====== Given data ======

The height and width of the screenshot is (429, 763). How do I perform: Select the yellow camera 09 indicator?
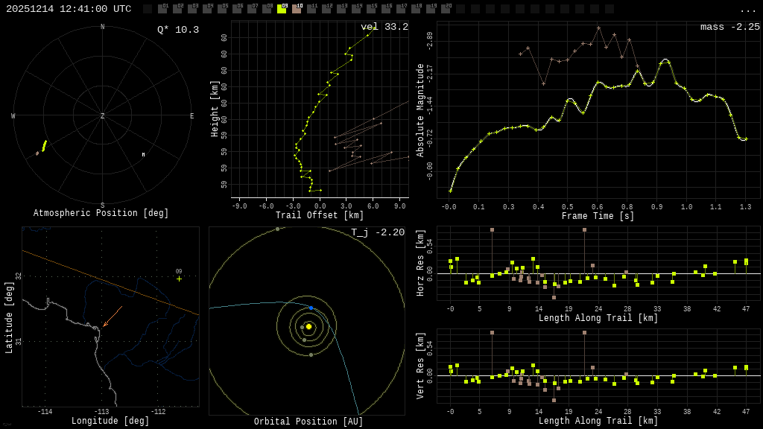(282, 10)
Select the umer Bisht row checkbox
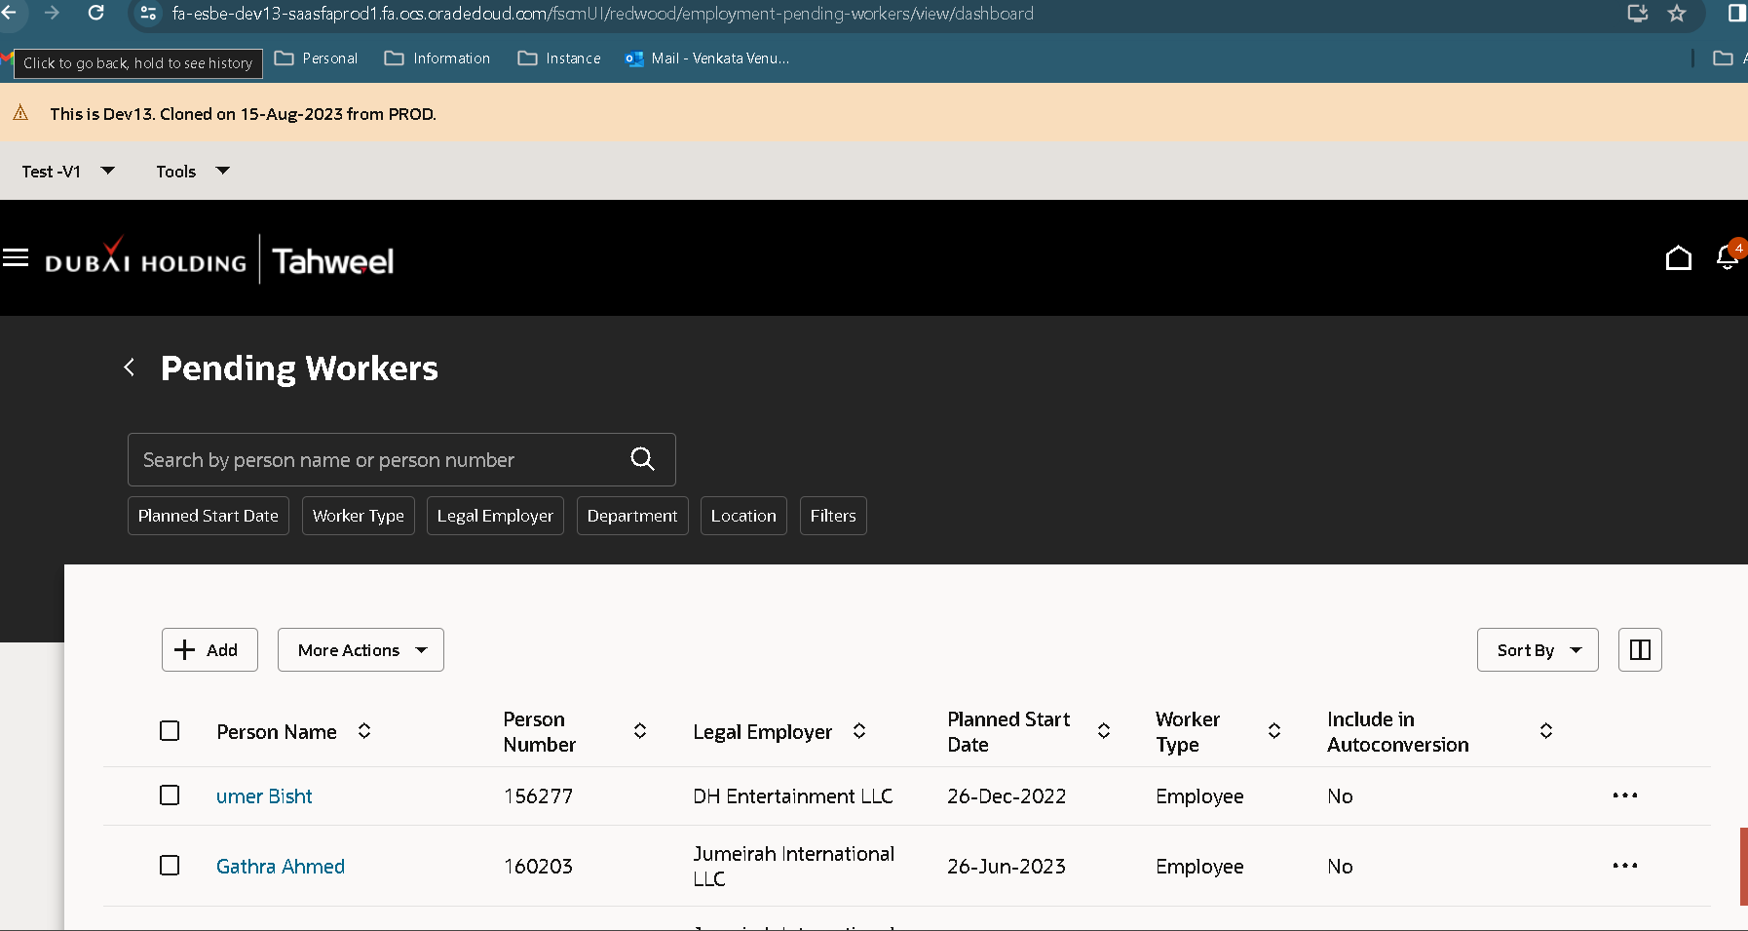 [170, 795]
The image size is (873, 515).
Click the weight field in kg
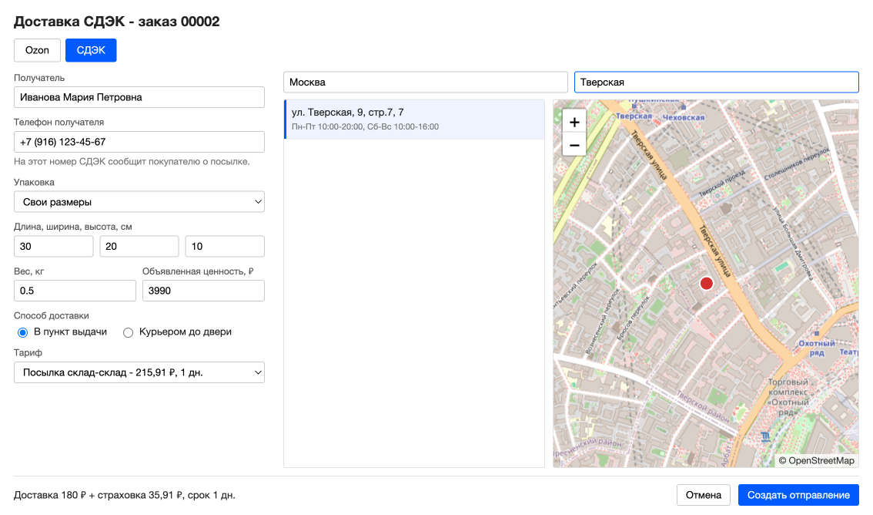coord(75,291)
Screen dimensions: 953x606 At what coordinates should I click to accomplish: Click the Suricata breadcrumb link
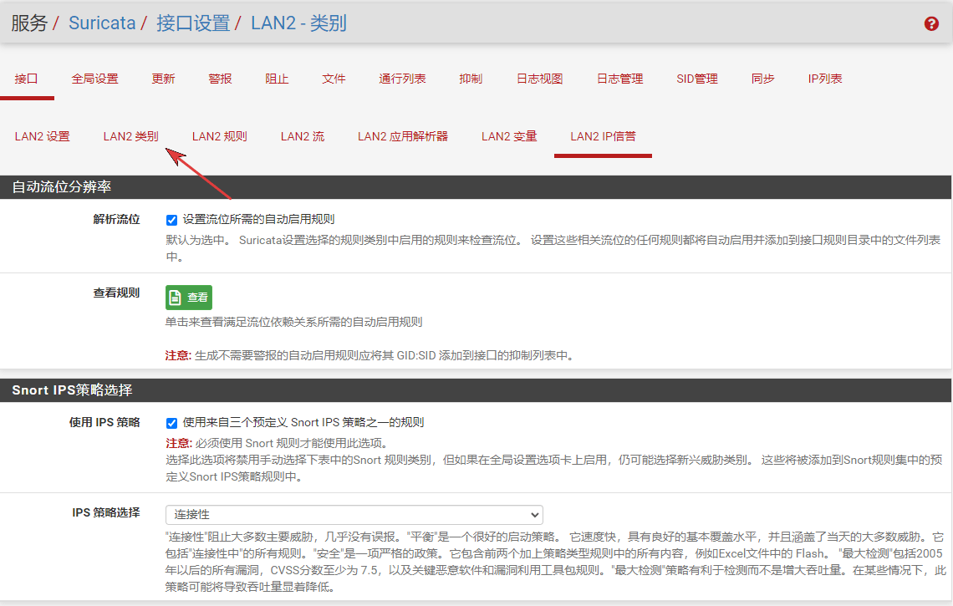pyautogui.click(x=102, y=23)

======

Write out all the entries precisely as given, omitting each image.

## Task response
The height and width of the screenshot is (429, 763). How do I perform: Select the yellow camera 09 indicator?
(282, 10)
Select the umer Bisht row checkbox
 [170, 795]
The image size is (873, 515).
Click the weight field in kg
coord(75,291)
Screen dimensions: 953x606 At what coordinates should I click to accomplish: Click the Suricata breadcrumb link
pyautogui.click(x=102, y=23)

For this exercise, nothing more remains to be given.